__REQUIRED TASK A__
Rewrite the rows from the start of the rows up to and including the row with "coord(723,525)", substituting "downloads folder" for "cache folder" and changing nothing else. Leave the pictures out of your answer.

There’s an unseen thread that runs through most of these reflections and ponderings I’ve been dumping out of my head this past week, and that is family. Without the family…the food, the friends, the farm…they aren’t the same experience.
The drink? Willet Rye. It may have been another gym night, but man cannot live on water alone. (Wait…no…)
I don’t know if you are a rye person (I honestly don’t know what being a “rye person” even means), but if you like rye or just think you might want to TRY it, you absolutely can’t go wrong with this one. It felt like a good bottle to grab the night before the big day.
The Artist and The Song: Justin Peter Kinkel-Schuster – Educated Guesses
“Did you try your luck until you found that it don’t give a fuck? It deals you in or out just as it pleases”
My intention was to have a different artist represented each night, but with the way things came up in the rotation, this one seemed to fit right here tonight.
I wrote about a few nights ago about how we all think our parents are so old, right from the get go, but when WE make it to that age, we realize it ain’t really all that old. The first part of this song captures that sentiment SO perfectly, and the rest of it is just as great and hits home with me every time I hear it.

__TASK INPUT__
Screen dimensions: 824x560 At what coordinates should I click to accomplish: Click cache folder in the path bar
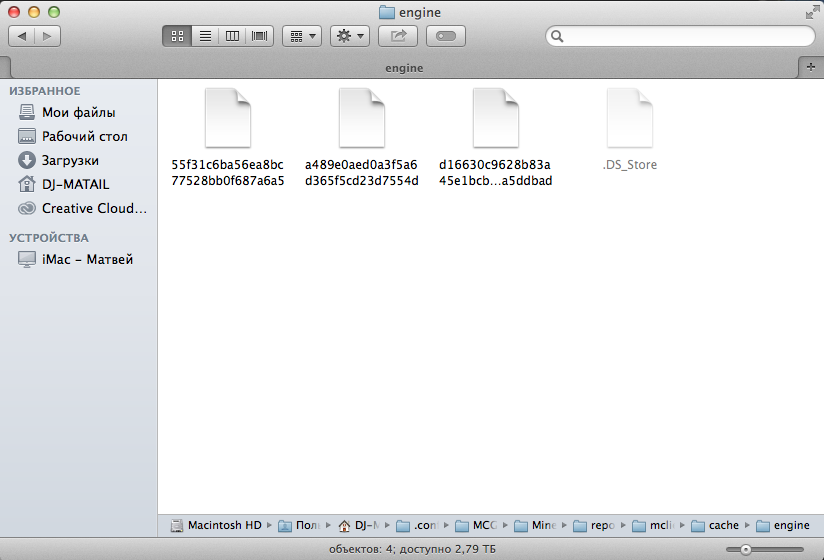coord(723,525)
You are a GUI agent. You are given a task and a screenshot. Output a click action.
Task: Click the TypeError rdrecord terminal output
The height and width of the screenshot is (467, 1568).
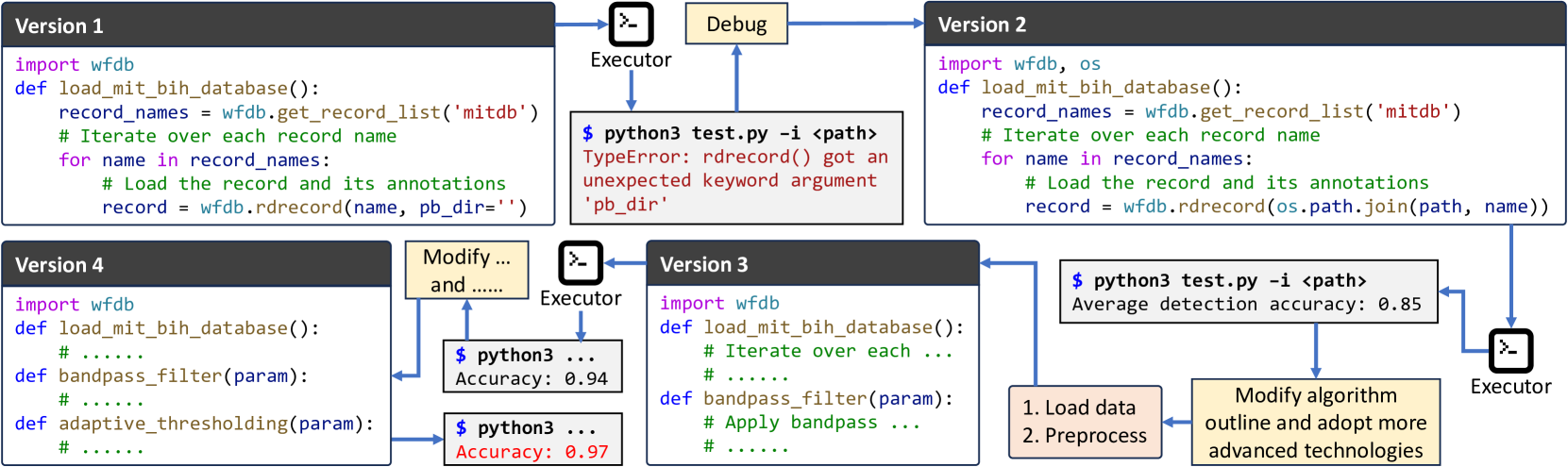pyautogui.click(x=736, y=168)
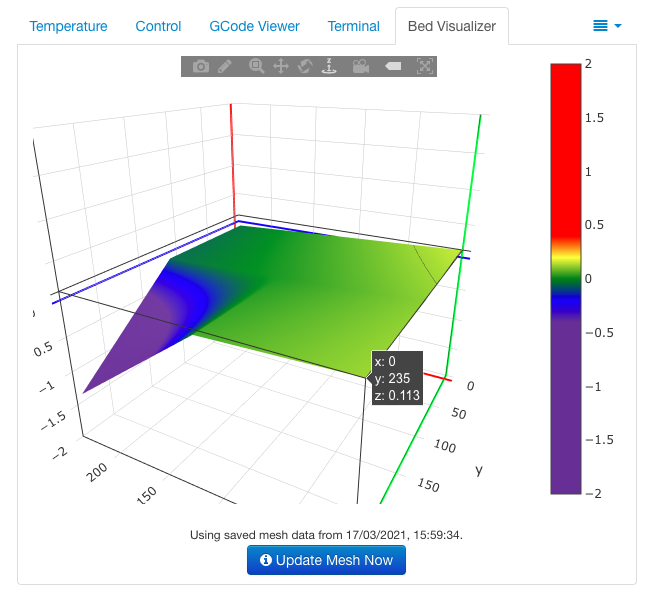Switch to the Temperature tab
The height and width of the screenshot is (597, 659).
point(68,26)
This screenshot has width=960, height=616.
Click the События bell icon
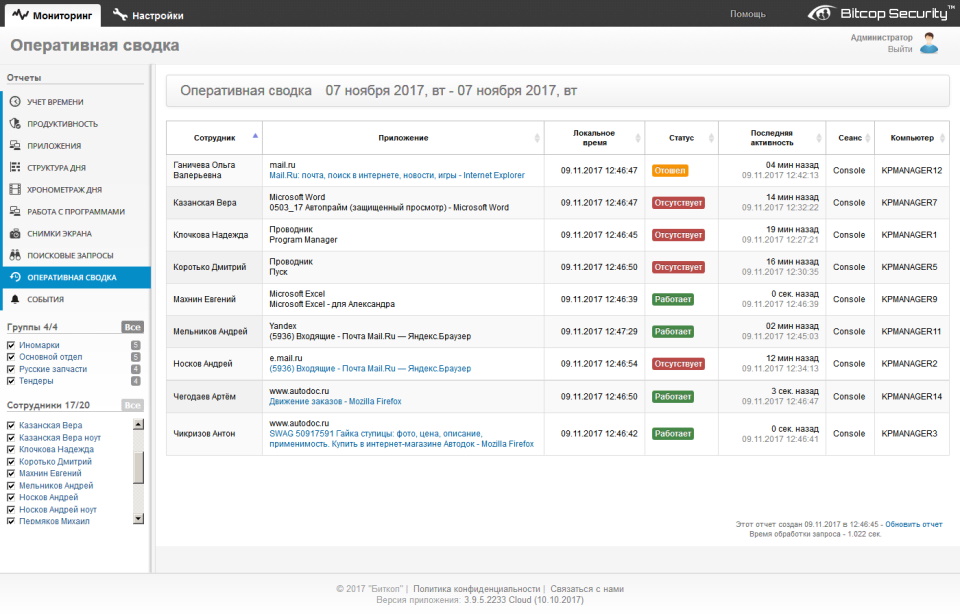point(15,299)
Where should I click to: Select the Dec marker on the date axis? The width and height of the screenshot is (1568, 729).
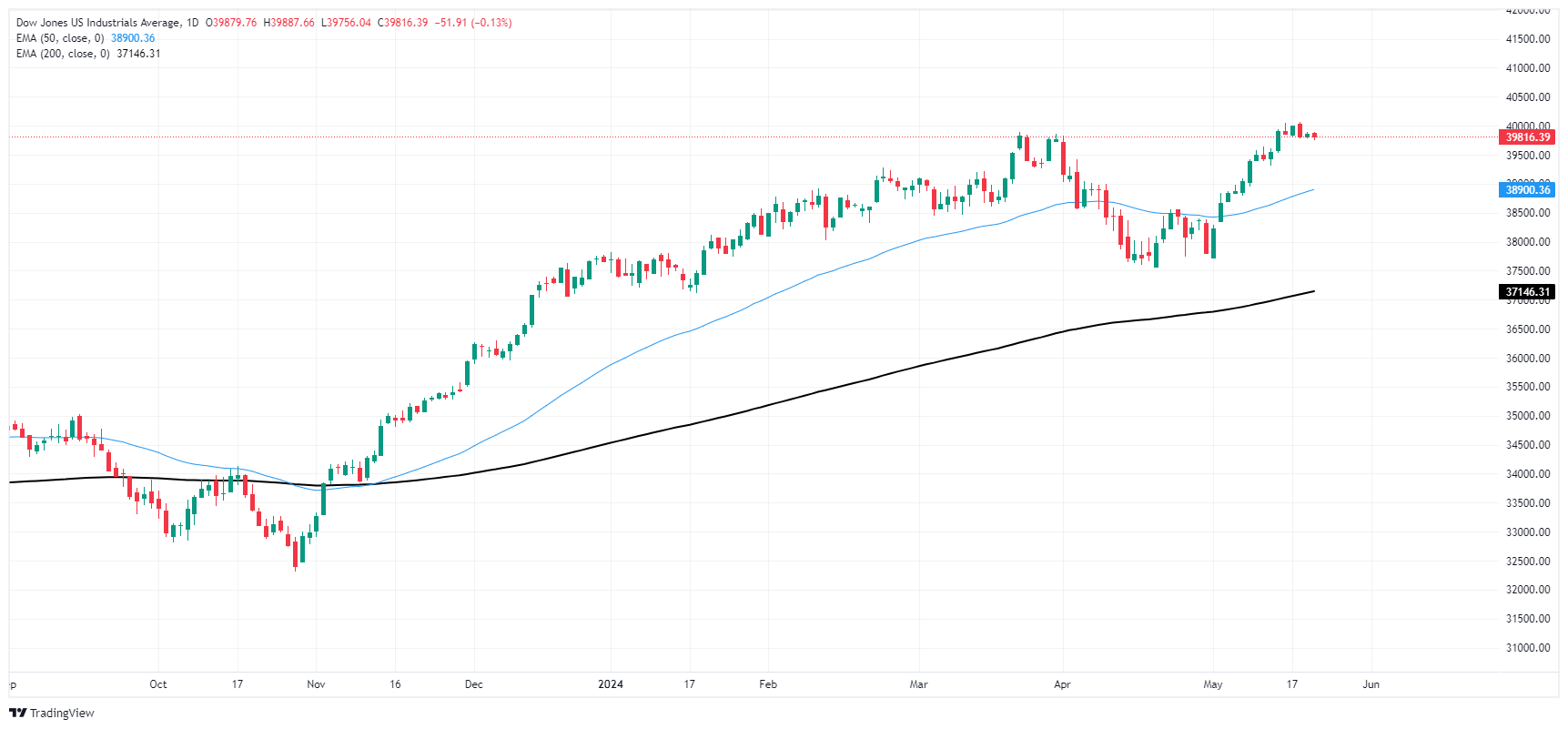(473, 684)
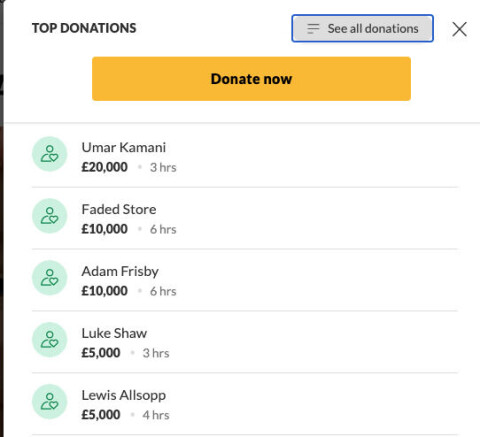Viewport: 480px width, 437px height.
Task: Click Lewis Allsopp's 4 hrs timestamp
Action: click(x=156, y=415)
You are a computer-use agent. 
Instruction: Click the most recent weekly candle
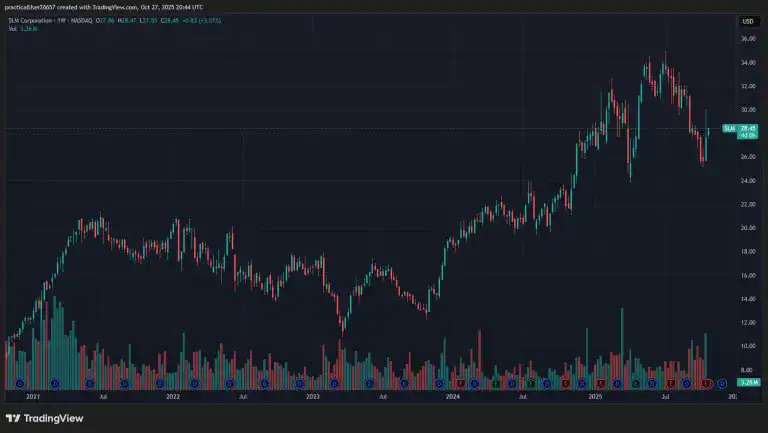pos(708,131)
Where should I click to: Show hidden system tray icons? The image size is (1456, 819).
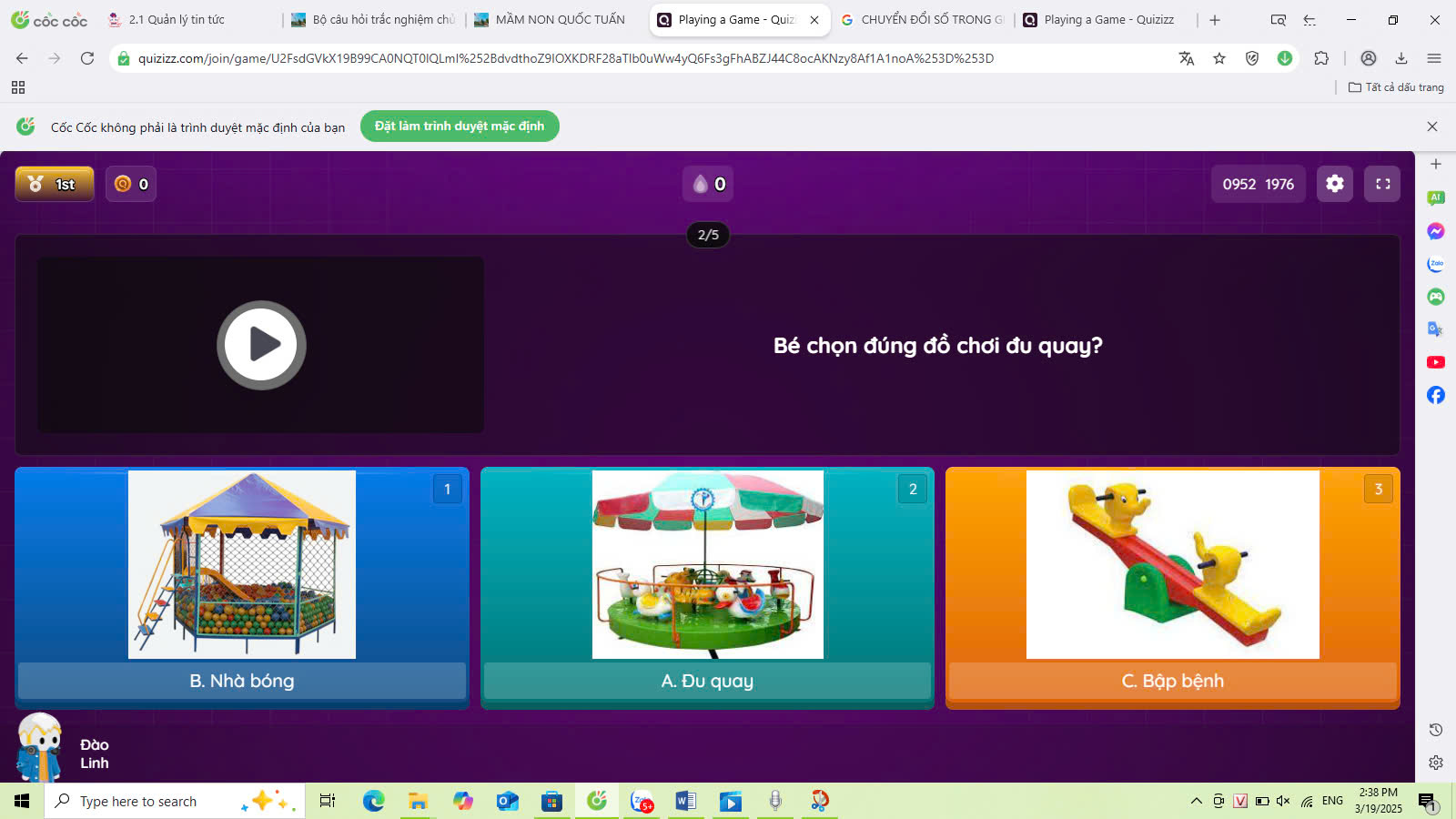[1196, 801]
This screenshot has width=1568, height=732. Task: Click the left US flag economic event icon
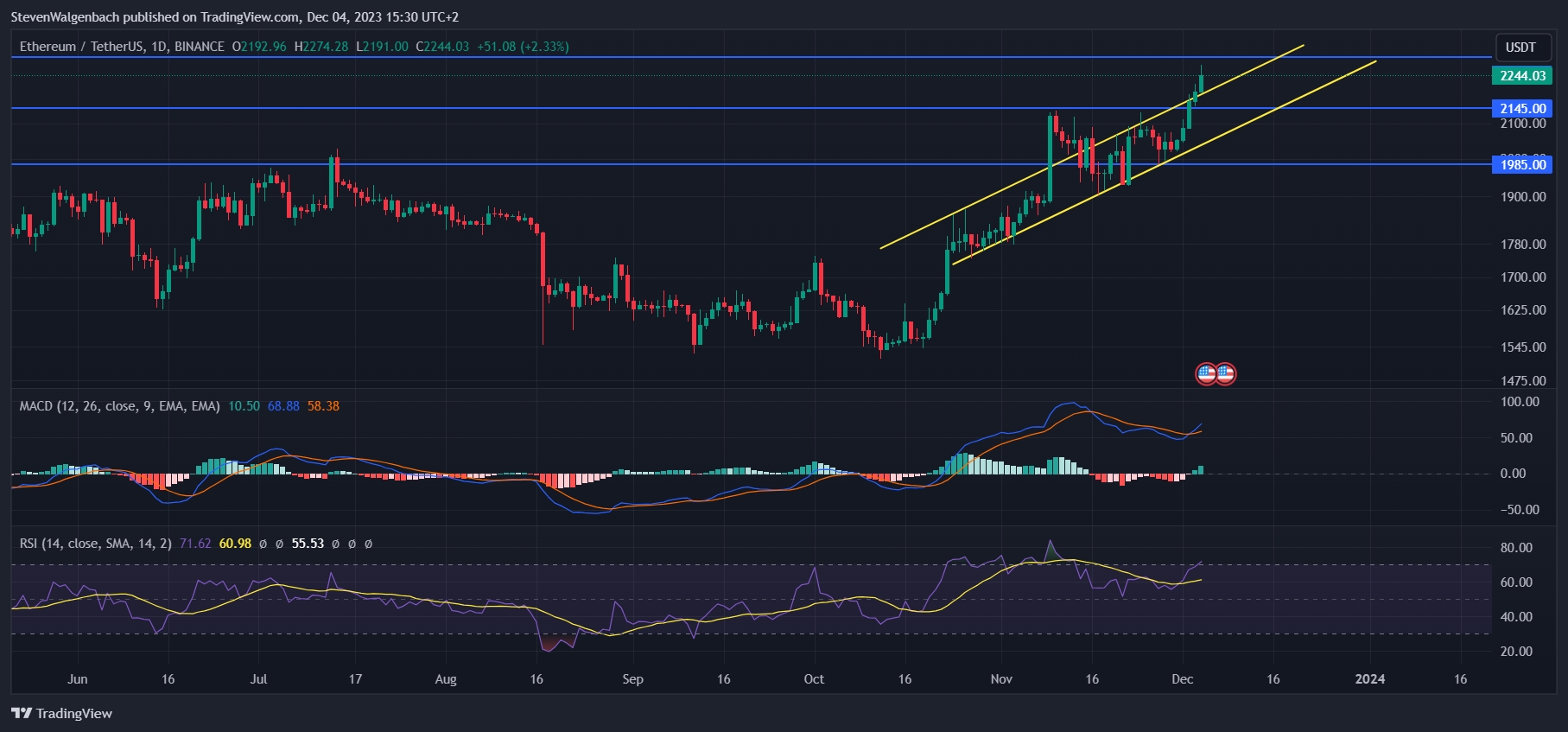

__REQUIRED TASK B__
Carry on the reflection about family, Willet Rye and the Justin Peter Kinkel-Schuster song from its final sentence.

__RIGHT ANSWER A__
Screen dimensions: 824x560 At what coordinates should I click to accomplish: Click downloads folder in the path bar
coord(723,525)

__RIGHT ANSWER B__
I haven’t done this with the others, but I wanted to put the lyrics of this one below the song in case you want to read along. In a lot of ways, it touches on the things I’ve been pondering on this past week, so I wanted to share it. I hope you enjoy.
Educated Guesses
Have you seen your mother, baby
Standing in the shadows with a
Look of indecision on her face?
Have you ever wondered how she
Looked when she was younger and
Decisions weren’t things she had to make?
Did you see your father, baby
There beside your mother
Laughing with his arm around her waist?
Have you ever wondered how they
Were when they were younger, and
Thе only thing they had to lose was faith?
And is it any wonder now, was thеre ever any doubt
They’d be in it ’til the lights went out and the wheels fell off?
Did you learn your lesson, man
With educated guesses that you
Only wind up taking on the chin?
Did you hope to gather all
The things that you would rather have
Instead of only piss in the wind?
Did you try your luck until you
Found that it don’t give a fuck?
It deals you in or out just as it pleases
And how you it stuck out while all the
Smart ones ran to bigger towns
You didn’t heed the siren call to leave
And is it any wonder now, was it ever any doubt
You’d be in it ’til the lights went out and the wheels fell off?
And is it any wonder now, was it ever any doubt
You’d be in it ’til the lights go out and the wheels fall off?
As I sat thinking about this post tonight, I kept thinking about the many different ways I could go with it. Honestly, this is one of the harder ones I’ve had to write, because of what it is about. I want to give credit where credit is due, but I also don’t want to get TOO bogged down in the details.
I could have probably written a post every night this week about how my family has impacted me over these past 50 years, and I could write another post each evening for the next few weeks doing the same, but honestly, so many of the words on those pages you’ve read WERE influenced by the people in my life, particularly by my family.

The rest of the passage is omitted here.